A morte de Carlos do Carmo, a voz que, a par da de Amália, fez do fado uma música do mundo

Carlos do Carmo, fado

Source: Image by @porfiriojoao1 via twitter

O último dos três grandes fadistas, o grande renovador e ao mesmo tempo o semeador de novas colheitas, morreu neste 1º de janeiro durante cirurgia após um aneurisma na aorta


Carlos do Carmo, sendo o Sinatra português, é um expoente do fado, como se percebe ao cantar "Por morrer uma andorinha", ou também a cantar "Canoas do Tejo".  Como foi muito repetido neste 1º de janeiro em que Carlos do Carmo não resistiu após 9 horas de cirurgia a um vasto aneurisma da aorta, o fado teve uma rainha – Amália Rodrigues - e teve um rei – Carlos do Carmo.

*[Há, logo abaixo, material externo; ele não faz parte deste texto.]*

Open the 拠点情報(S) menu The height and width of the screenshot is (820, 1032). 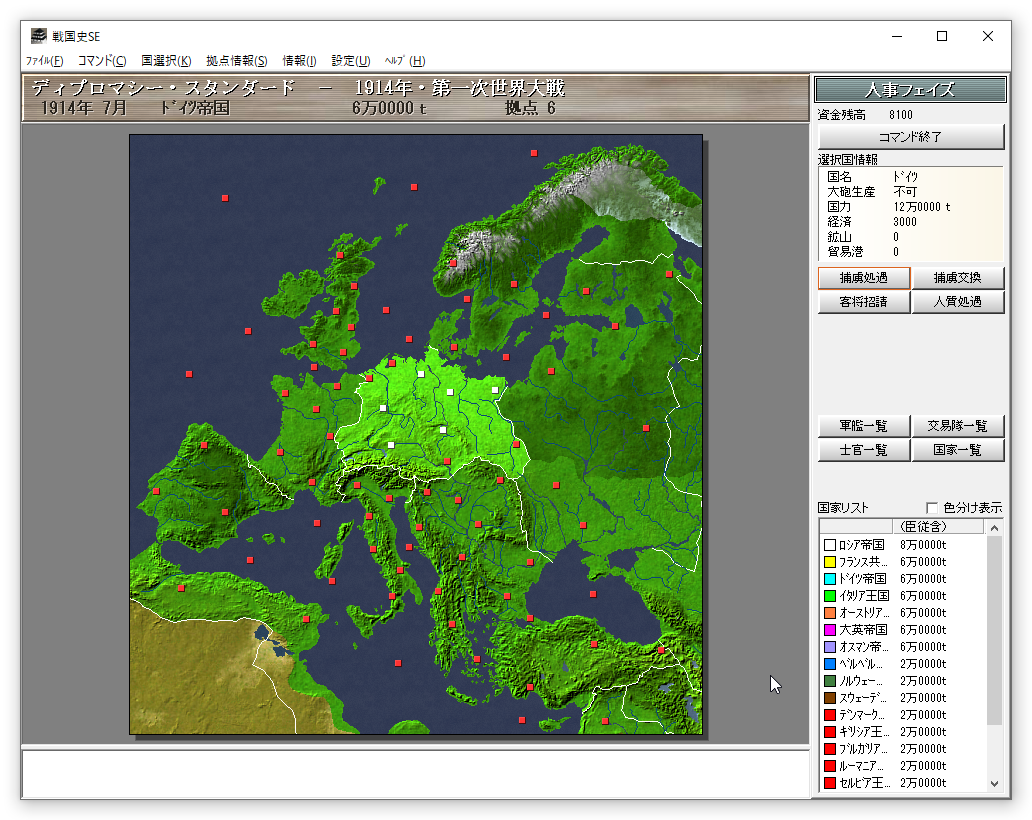236,61
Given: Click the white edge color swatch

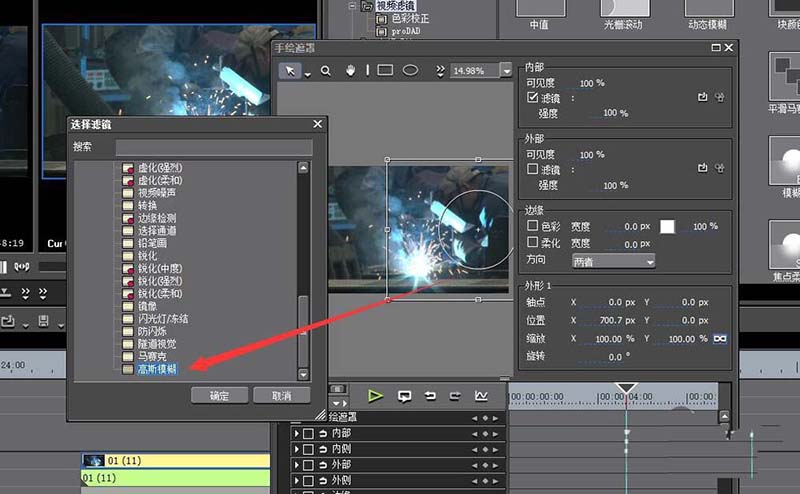Looking at the screenshot, I should [667, 227].
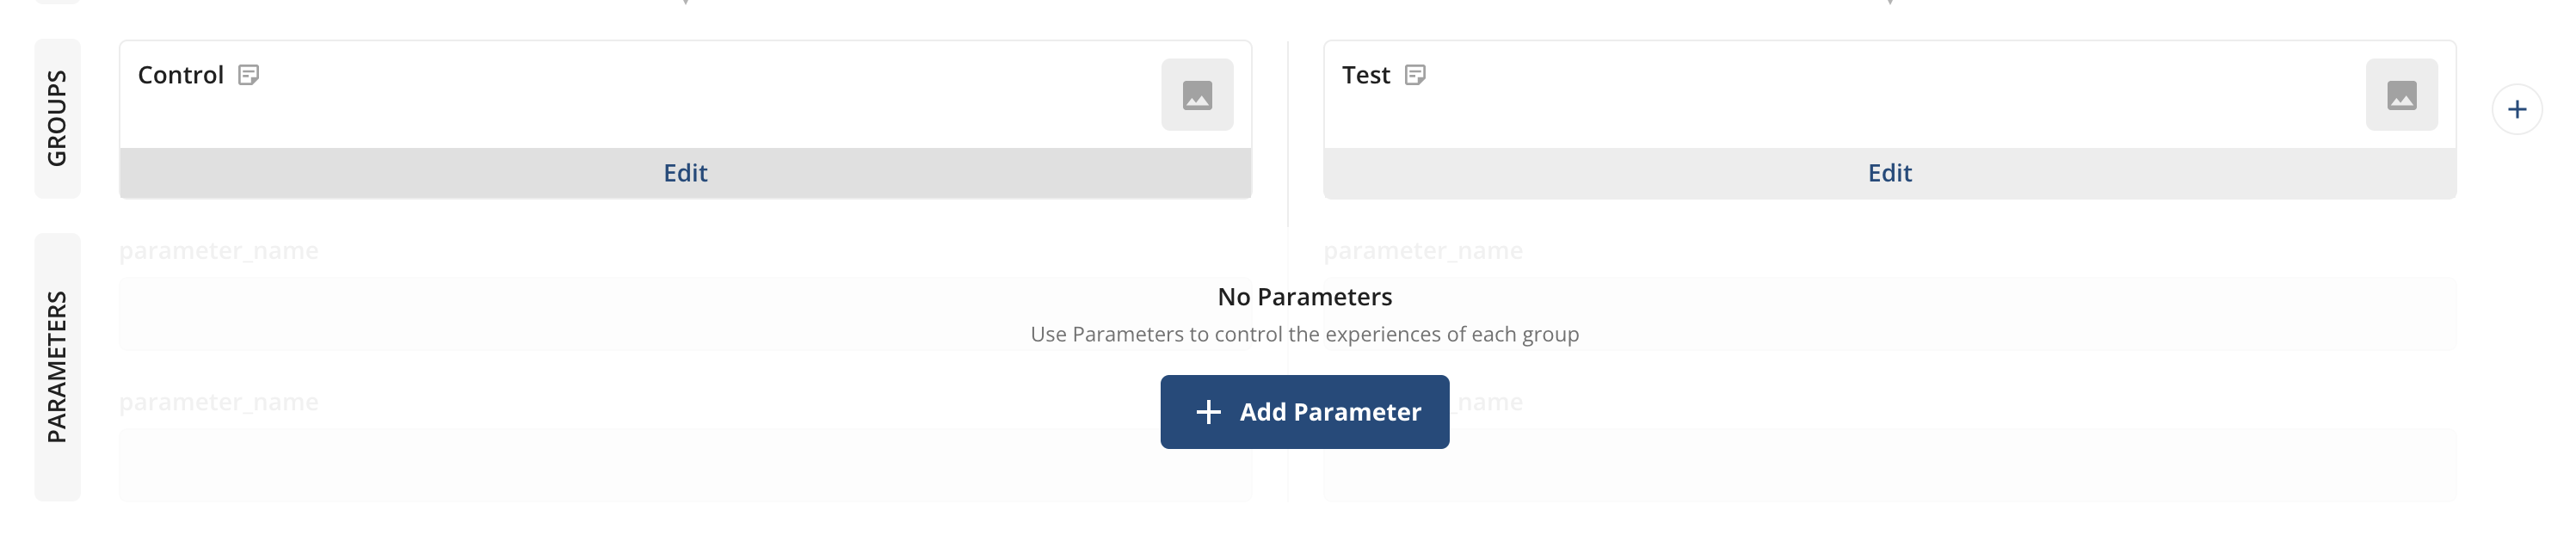The width and height of the screenshot is (2576, 535).
Task: Click the Control group card title
Action: pyautogui.click(x=181, y=74)
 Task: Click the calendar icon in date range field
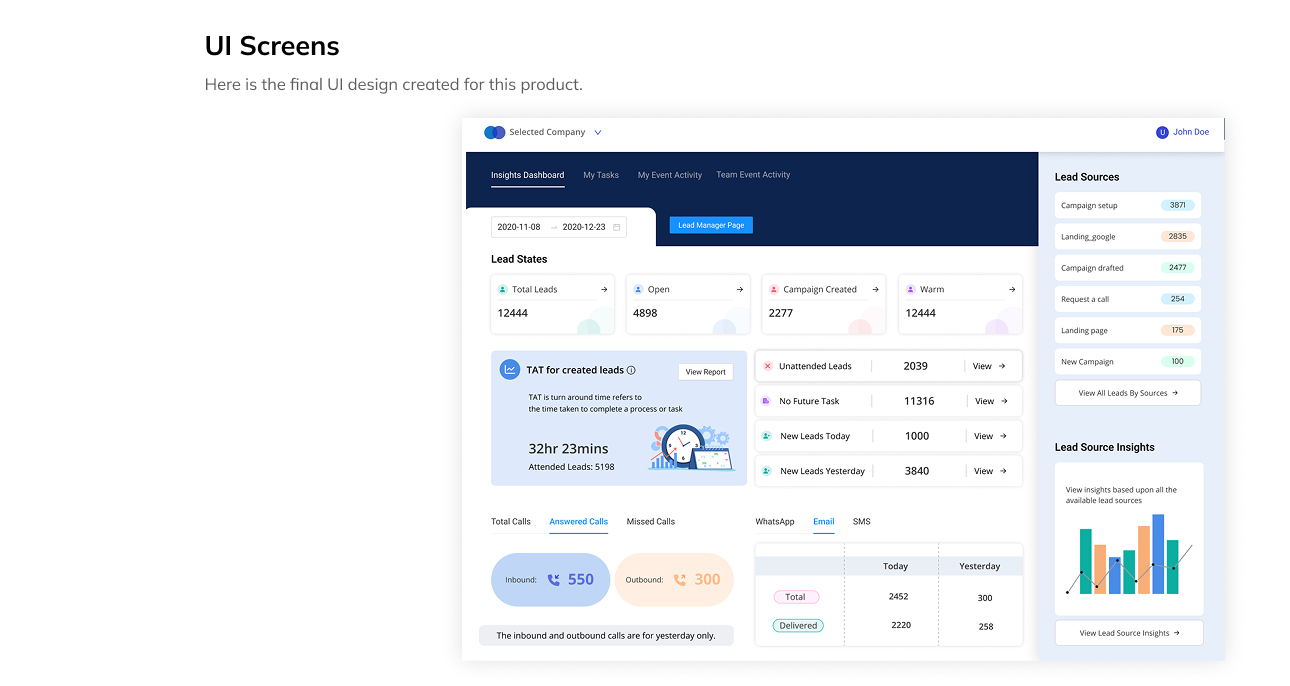point(617,227)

O fado é quase sempre nostalgia, lamento de algo que falta, o amor perdido, o companheiro que partiu. Vem assim desde o tempo antigo de navegadores portugueses a cruzar os mares.
A história do Fado, a mais portuguesa das músicas e canções é um longo processo de trocas interculturais, No contexto multicultural do Brasil colonial, os ritmos e os padrões de dança africanos combinam-se com as harmonias e as formas europeias para gerar uma dança cantada de forte sensualidade que atravessou o Atlântico para se implantar nos bairros populares do porto de Lisboa. É em Lisboa que o fado cresceu. Gradualmente há um desaparecimento do elemento de dança e a atenuação do ritmo sincopado original, para dar lugar a uma atmosfera nostálgica e lamentatória, com um forte dramatização na declamação do poema cantado.

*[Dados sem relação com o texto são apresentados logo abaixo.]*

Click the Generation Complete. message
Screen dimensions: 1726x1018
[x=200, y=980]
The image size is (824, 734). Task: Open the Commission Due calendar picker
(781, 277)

O fado tem 3 vozes lendárias.

Alfredo Marceneiro, o purista, na primeira metade do século XX, cantava o fado como se fosse uma reza.

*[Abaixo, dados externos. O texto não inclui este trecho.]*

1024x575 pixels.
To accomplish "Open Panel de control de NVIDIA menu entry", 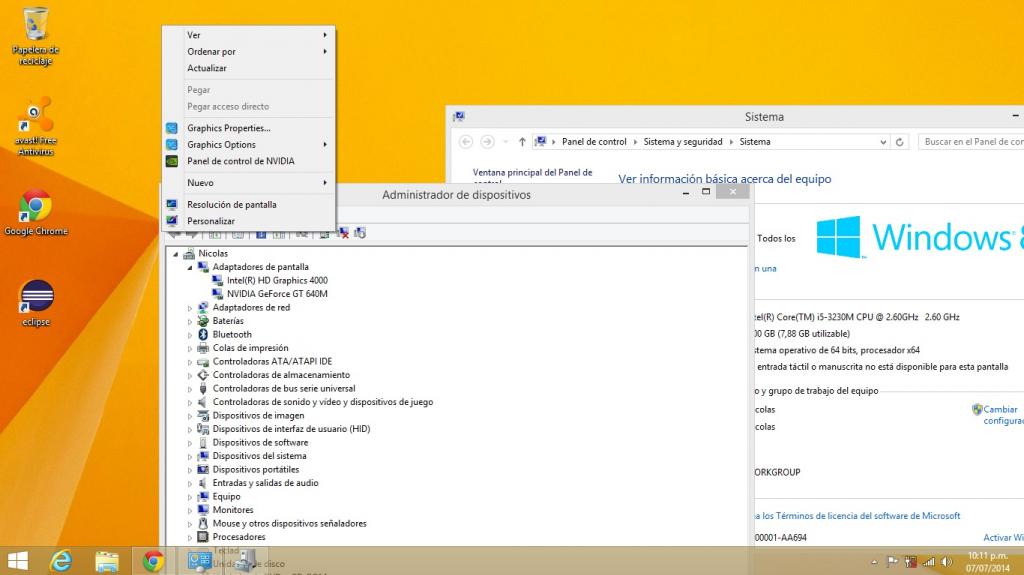I will (x=240, y=161).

Depois, Amália que, com voz prodigiosa, levou o fado ao mundo.

A seguir, precisamente Carlos do Carmo, o último dos três grandes, o grande renovador e ao mesmo tempo o semeador de novas colheitas.

Carlos do Carmo impôs-se como grande voz do fado, fez o fado evoluir – por exemplo a compatibilizar o som de orquestra com o acompanhamento que antes era apenas viola e guitarra. Carlos do Carmo é uma voz que acrescentou ao fado timbre, novos modos de música, novas palavras, mais poesia coim grandes poetas – alguns que passaram a querer escrever para fado. Mas Carlos do Carmo foi também um militante do fado.

É com militância que libertou o fado do estigma que tinha de canção usada pela ditadura e renovou-o como canção do Portugal democrático.
No tempo imediatamente após a revolução democrática de 1974, a rádio não passava fados, porque tinham o estigma de canção do regime de Salazar.

Carlos do Carmo, com autoridade de militante das esquerdas e reconhecido pelo público como artista de eleição, renovou os públicos do fado que hoje é um género cultivado pelos mais novos. Essa militância de Carlos do Carmo pelo fado também mobilizou novos compositores e poetas, que ele encorajou e acarinhou, também novos intérpretes, foi assim que surgiram e estão a impor-se os fadistas das novas gerações, Carminho, Ana Moura, Camané, António Zambujo, Mafalda Arnauth, Marisa, Mísia, Ricardo Ribeiro, Cuca Roseta, Kátia Guerreiro, tantos.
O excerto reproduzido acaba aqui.